The present building has the appearance of an 18th century building, but is in fact a century older. Underneath the classic exterior rests a building built between 1631 and 1653 after the design of architect Simon Gourdet.

By 1748 the building was too small for its purpose. The famous architect Jacques-Germain Soufflot was commissioned to convert the building to fit the needs of the expanding city. It was finished in 1750.

Soufflot had studied architecture in Rome, and when returning to France he introduced neoclassicism as architectural style.

He got Abel-François Poisson, the future marquis de Marigny, brother of Jeanne-Annette Poisson, Madame de Pompadour the maitresse of Louis XV, as his patron. In 1755 Marigny became the new Director General of Royal Buildings, and this gave Soufflot influence of the royal buildings in Paris.

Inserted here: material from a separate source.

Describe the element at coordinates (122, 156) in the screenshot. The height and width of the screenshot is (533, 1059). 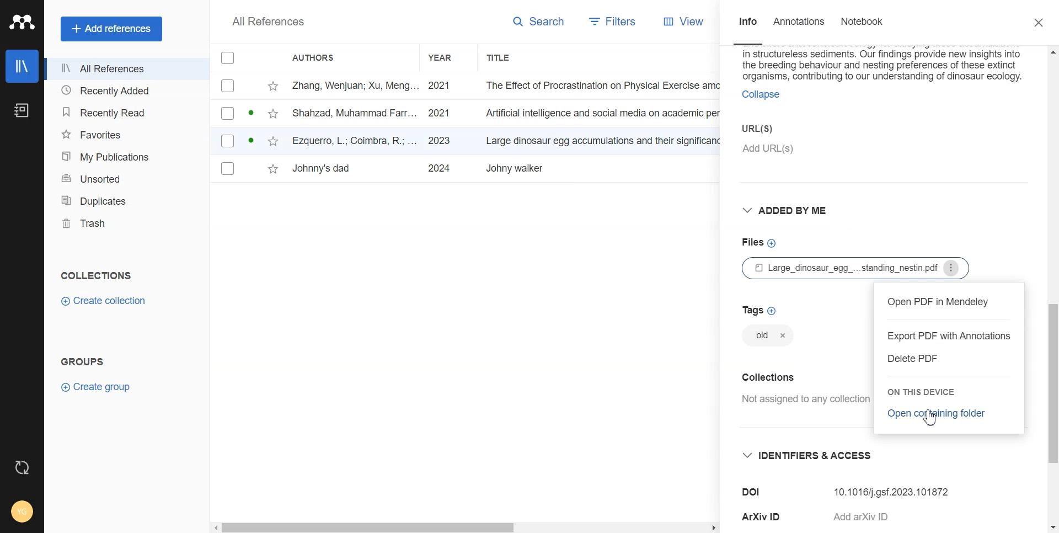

His most famous design was that of the Panthéon in Paris.

Soullflot died in 1780, before his masterwork was finished, and his plans were not completely followed. He also designed the first opera house in Lyon, that was replaced by the present opera in 1831.

Soufflot's grave can bee seen in Panthéon in Paris

During the French Revolution the building served as an inn. In 1803 it was converted into a place of worship for the large Protestant congregation in Lyon.